## Material supplied
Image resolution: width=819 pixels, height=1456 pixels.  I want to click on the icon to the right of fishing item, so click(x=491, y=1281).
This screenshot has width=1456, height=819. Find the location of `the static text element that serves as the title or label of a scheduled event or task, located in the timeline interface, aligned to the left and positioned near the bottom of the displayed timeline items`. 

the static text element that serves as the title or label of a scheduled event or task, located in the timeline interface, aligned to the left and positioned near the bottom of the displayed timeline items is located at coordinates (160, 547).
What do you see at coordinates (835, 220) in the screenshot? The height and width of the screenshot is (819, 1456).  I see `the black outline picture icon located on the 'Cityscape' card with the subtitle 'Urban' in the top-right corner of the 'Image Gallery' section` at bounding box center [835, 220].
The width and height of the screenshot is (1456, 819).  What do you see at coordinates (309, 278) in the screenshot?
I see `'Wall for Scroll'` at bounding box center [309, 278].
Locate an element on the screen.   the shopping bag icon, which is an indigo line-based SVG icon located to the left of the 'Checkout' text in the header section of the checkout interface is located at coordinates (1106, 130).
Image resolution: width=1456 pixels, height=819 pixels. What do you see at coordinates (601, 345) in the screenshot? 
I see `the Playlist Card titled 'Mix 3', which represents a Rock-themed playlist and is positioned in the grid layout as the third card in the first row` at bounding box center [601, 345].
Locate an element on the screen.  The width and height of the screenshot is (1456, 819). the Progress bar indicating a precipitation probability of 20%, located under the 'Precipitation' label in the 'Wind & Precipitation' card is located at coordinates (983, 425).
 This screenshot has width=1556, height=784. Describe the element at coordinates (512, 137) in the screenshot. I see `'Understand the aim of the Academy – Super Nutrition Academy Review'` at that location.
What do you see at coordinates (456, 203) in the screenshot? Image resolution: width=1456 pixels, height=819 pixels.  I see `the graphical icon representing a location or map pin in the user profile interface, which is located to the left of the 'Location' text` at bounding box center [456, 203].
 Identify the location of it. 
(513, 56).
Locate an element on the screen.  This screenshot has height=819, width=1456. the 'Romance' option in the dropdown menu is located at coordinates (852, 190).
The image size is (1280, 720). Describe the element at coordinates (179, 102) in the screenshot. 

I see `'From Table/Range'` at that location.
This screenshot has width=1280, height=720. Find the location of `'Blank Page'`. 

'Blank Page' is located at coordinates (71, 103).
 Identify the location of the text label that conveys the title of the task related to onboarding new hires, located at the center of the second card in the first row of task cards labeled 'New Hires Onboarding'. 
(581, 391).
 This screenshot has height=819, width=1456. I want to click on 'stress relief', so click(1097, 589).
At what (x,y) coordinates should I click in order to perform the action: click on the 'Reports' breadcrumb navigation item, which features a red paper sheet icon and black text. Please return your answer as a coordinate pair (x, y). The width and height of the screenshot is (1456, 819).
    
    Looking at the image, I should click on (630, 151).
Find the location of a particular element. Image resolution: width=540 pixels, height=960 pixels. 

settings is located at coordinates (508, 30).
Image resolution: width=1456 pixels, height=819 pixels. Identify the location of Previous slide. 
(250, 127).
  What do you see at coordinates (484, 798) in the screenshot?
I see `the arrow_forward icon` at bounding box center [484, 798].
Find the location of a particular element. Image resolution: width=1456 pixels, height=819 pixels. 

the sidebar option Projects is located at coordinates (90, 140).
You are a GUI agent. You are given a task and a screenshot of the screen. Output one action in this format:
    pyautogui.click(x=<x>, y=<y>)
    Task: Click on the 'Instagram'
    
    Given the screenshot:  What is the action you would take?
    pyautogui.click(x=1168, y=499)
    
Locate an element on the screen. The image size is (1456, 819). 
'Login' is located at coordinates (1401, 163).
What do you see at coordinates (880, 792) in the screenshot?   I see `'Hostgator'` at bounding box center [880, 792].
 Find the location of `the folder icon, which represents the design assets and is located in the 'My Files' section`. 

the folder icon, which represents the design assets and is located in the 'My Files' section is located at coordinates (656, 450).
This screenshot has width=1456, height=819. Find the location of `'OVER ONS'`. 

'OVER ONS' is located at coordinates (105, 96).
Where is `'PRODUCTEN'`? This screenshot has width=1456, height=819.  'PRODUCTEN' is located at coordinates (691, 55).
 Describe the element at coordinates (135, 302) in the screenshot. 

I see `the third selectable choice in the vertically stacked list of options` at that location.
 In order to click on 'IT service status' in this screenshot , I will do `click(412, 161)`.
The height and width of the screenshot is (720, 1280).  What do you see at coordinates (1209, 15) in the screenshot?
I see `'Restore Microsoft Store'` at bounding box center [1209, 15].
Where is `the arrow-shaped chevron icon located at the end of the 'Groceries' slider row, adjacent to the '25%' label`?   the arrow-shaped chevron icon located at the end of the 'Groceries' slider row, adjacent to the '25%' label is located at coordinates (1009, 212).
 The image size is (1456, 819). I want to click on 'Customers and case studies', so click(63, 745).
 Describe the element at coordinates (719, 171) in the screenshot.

## Problem details
Print the items again word for word, starting at the line containing "Identify the location of the" and ending after the line containing "settings is located at coordinates (508, 30).".

## Response
 Identify the location of the text label that conveys the title of the task related to onboarding new hires, located at the center of the second card in the first row of task cards labeled 'New Hires Onboarding'. 
(581, 391).
 This screenshot has height=819, width=1456. I want to click on 'stress relief', so click(1097, 589).
At what (x,y) coordinates should I click in order to perform the action: click on the 'Reports' breadcrumb navigation item, which features a red paper sheet icon and black text. Please return your answer as a coordinate pair (x, y). The width and height of the screenshot is (1456, 819).
    
    Looking at the image, I should click on (630, 151).
Find the location of a particular element. Image resolution: width=540 pixels, height=960 pixels. 

settings is located at coordinates (508, 30).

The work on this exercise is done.